Я боялся: вдруг теперь, когда предстоит пережить этот тяжкий час, который окажется длиннее всей его жизни, ему изменит мужество – то самое мужество, что рождается внезапно в людях, до такой минуты трепетавших. Но, когда я смог наконец заняться им, он уже пересек ту незримую грань, за которой смерть больше не страшна. Шопен засунул в рану один из оставшихся перевязочных пакетов – мы их строго экономили, для более легких ранений используя сухой мох. Сгущались сумерки; Конрад просил света, просил слабым голосом, с детским упрямством, как будто темнота была самым страшным, что есть в смерти. Я засветил железный фонарь – такие вешают в этих краях над могилами. Эта лампадка была далеко видна в светлой ночи; нас могли обстрелять, но я, сами понимаете, плевать хотел на это. Конрад так мучился, что я не раз думал, не прикончить ли его; не сделал я этого только по малодушию. За несколько часов на моих глазах менялся его возраст, менялся даже его век: он походил сперва на раненого полководца из походов Карла XII, потом на средневекового рыцаря, покоящегося на могильной плите, наконец, на любого умирающего без признаков касты или эпохи, на молодого крестьянина, на лодочника из северных провинций, откуда и вышла его семья. Он умер на рассвете, неузнаваемый, почти без памяти, одурманенный ромом, которым поили его по очереди Шопен и я: сменяя Друг друга, мы поддерживали у его губ полный до краев стакан и отгоняли от лица злобный рой комаров.

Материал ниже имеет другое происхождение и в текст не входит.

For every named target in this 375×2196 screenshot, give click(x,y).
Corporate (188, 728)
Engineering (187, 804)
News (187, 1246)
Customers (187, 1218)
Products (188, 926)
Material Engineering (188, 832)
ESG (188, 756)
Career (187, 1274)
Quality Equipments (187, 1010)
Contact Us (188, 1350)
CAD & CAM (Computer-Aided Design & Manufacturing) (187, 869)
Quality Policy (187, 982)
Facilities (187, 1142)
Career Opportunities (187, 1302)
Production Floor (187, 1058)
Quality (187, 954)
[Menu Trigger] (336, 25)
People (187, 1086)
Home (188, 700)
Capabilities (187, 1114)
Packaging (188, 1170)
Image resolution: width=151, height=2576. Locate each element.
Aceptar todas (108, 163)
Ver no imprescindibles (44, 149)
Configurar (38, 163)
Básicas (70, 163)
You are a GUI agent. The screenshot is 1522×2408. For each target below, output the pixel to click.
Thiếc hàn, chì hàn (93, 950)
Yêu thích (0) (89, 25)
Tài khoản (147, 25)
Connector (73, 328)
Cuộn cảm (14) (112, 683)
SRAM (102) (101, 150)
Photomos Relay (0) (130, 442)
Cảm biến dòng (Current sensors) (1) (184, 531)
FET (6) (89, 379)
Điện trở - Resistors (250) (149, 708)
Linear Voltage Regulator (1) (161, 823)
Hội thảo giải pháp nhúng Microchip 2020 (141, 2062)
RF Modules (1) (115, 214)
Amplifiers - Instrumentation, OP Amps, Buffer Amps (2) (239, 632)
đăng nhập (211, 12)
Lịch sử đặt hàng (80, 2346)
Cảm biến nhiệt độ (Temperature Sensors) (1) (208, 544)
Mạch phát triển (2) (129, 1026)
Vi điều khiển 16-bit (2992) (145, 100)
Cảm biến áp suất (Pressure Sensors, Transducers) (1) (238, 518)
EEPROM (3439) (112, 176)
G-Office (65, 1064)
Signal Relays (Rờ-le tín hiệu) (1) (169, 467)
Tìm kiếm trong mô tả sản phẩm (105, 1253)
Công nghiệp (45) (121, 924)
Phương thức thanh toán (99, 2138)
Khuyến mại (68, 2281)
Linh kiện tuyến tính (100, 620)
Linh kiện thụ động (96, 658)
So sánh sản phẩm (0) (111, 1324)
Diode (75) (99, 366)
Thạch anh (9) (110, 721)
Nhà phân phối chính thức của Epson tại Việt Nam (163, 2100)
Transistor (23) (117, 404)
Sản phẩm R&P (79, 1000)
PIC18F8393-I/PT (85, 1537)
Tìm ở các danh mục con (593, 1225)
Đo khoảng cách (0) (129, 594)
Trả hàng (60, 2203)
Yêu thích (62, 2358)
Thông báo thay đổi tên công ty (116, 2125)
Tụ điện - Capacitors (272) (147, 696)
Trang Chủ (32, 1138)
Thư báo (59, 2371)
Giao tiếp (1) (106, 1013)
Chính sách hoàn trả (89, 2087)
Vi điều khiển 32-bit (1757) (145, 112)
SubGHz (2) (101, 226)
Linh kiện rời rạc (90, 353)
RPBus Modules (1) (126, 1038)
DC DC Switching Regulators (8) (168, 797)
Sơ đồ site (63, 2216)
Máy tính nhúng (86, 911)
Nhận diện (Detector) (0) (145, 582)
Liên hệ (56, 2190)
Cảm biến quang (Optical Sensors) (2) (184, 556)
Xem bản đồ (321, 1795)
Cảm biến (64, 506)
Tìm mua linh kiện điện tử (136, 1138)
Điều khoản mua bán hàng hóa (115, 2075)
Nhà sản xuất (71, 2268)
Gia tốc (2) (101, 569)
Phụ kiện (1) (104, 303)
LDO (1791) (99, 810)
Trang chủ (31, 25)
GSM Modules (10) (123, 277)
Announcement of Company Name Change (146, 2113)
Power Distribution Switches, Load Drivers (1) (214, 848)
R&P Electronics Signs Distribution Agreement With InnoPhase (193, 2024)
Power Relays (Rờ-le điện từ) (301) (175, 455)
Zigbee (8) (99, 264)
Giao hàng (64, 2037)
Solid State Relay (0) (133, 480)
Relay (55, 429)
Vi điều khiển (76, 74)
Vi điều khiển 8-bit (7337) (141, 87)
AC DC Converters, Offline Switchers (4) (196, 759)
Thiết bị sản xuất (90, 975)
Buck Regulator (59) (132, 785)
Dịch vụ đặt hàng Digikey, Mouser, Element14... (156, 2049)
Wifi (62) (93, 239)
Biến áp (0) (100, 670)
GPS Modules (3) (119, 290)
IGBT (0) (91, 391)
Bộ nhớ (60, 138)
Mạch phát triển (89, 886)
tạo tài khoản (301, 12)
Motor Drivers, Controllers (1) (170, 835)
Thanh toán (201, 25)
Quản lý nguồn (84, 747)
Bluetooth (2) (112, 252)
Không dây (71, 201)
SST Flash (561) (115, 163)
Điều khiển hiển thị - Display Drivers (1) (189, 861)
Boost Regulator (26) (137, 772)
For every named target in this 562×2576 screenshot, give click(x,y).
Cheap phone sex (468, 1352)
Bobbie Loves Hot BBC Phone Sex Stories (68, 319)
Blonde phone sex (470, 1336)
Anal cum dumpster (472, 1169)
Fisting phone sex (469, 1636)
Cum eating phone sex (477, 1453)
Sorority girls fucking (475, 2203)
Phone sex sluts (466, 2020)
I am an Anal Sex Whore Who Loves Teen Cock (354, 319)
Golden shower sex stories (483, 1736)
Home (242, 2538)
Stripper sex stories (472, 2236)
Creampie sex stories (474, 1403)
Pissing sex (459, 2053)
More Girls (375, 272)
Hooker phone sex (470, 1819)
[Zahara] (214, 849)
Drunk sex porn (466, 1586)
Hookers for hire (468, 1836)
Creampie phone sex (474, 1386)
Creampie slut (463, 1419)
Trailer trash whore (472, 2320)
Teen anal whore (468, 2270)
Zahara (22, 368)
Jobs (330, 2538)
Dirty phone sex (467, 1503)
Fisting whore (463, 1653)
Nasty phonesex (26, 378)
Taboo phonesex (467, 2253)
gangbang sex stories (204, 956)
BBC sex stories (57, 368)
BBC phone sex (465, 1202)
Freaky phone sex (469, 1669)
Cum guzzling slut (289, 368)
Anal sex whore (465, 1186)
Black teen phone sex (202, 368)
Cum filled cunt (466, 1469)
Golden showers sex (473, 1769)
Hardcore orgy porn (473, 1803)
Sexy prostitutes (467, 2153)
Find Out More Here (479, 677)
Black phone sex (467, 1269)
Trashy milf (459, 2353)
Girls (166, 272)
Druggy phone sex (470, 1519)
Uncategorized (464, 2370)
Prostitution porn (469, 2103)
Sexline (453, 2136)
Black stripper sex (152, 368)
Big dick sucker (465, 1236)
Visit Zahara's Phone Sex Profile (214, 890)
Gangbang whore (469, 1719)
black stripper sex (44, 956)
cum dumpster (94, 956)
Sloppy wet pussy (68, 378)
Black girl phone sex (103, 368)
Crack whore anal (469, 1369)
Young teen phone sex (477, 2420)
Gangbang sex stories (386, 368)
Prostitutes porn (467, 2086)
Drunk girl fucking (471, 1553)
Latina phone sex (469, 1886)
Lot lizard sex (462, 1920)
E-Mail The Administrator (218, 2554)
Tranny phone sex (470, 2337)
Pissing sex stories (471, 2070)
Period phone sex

Светало; надо было уходить, но я со звериным отчаянием цеплялся за мысль устроить хоть какие-нибудь похороны; не мог я зарыть его, как собаку, где-нибудь в углу разоренного кладбища. Оставив с ним Шопена, я пошел вдоль ряда могил, спотыкаясь в смутном свете занимавшегося дня о других раненых. Я постучался в домик священника, стоявший на краю сада. Сам священник всю ночь просидел в подполе, каждую минуту боясь, что возобновится пальба; он совсем ошалел от страха; кажется, я заставил его выйти ударами приклада. Немного придя в себя, он взял требник и согласился пойти со мной, но стоило ему оказаться при исполнении своих обязанностей, то есть молитвы, вне всякого сомнения, благодать сана снизошла на него, и краткая заупокойная прозвучала торжественно, как с церковного клироса. Меня не покидало странное чувство, будто я привел Конрада к заветной цели: убитый врагом, отпетый священником, он возвратился к такой судьбе, которую одобрили бы его предки, – он избежал грядущего дня. Личная скорбь не имеет ничего общего с этим соображением, справедливость которого я признавал вновь каждый день все эти двадцать лет, и вряд ли будущее заставит меня изменить свой взгляд: смерть эта была лучшим, что могло случиться.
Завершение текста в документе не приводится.